Leveraging a comprehensive genomic data library for detecting clonal hematopoiesis in liquid biopsy

AACR 2024 PRESENTATION
Authors Anne Sonnenschein, Maysun Hasan, Sandra Hui, Bob Tell, Halla Nimeiri, Jonathan Freaney, Kate Sasser, Wei Zhu, Christine Lo

Background: Clonal Hematopoiesis (CH) is a well established confounder in next-generation sequencing (NGS)-based liquid biopsy cancer diagnostics. Misclassification of CH variants as tumor variants can lead to false positive actionable variant detection, potentially resulting in incorrect interpretation of results and therapy selection. Moreover, CH variants may also interfere with quantitative variant monitoring leading to inaccurate assessment of treatment response. While filtering of CH variants is possible via matched sequencing of white blood cell and plasma DNA, emerging algorithmic approaches may
enable a more resource-effective, time-sensitive approach with high precision.
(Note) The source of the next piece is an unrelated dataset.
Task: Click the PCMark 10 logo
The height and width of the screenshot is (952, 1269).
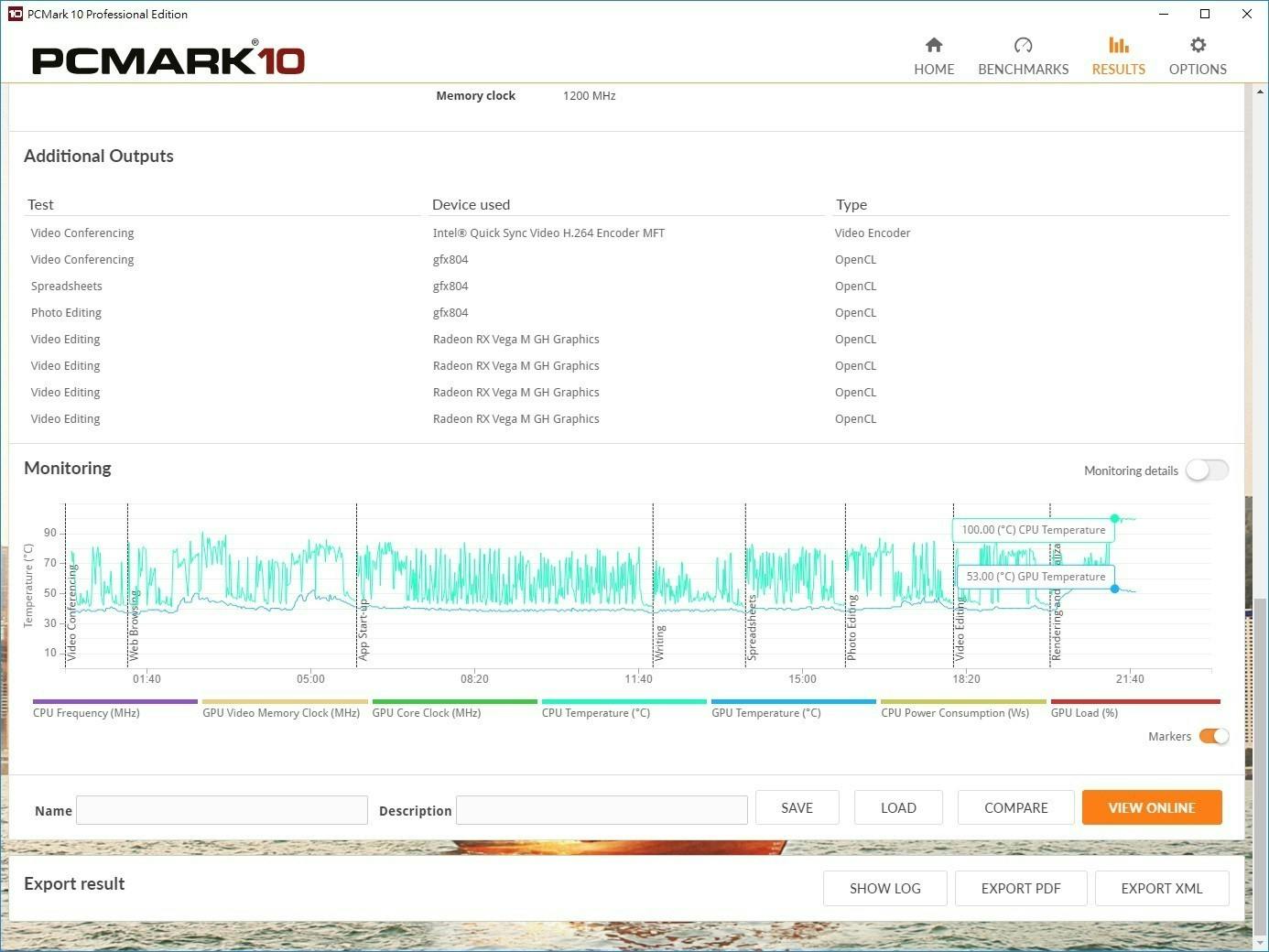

Methods: A random forest classifier was trained and validated on 1321 advanced, pan-solid tumor cancer samples (training n=660, validation n=661) sequenced using both the Tempus xF+ (liquid biopsy) and Tempus xT (solid tumor with matched buffy coat) NGS assays. Variants were labeled as CH or tumor-derived based on solid-tissue results in 39 genes that are known to be associated with CH (e.g., DNMT3A, TET2, TP53). The classifier was trained to classify SNV and indel variants detected via liquid biopsy as circulating-tumor or non-tumor (CH + germline) in origin. Features used by the classifier include the fragment size of reads overlapping each variant, prevalence in solid-tumor samples from the Tempus multimodal database, and variant allele fraction relative to estimated tumor fraction. Model classifications were validated against Tempus xT.

Results: Our training set (n=660 liquid biopsy samples) included 680 pathogenic variants. 50% (n=342/680) were determined to be tumor-derived, while 50% (338/680) are likely due to CH. Our independent validation (n=661 samples) included 600 pathogenic variants. Model prediction accuracy on these validation set variants was 91.7%, with an ROC-AUC of
0.97. Sensitivity was 88.3% (n=257/291 true positives correctly labeled as non-tumor variants), specificity was 94.8% (n=293/309 true negatives correctly labeled as tumor variants), and precision was 94.1%. The model ranked “gene” as the most informative feature for variant classification, followed by measurements of fragment distribution and historical prevalence of individual variants within the Tempus Database.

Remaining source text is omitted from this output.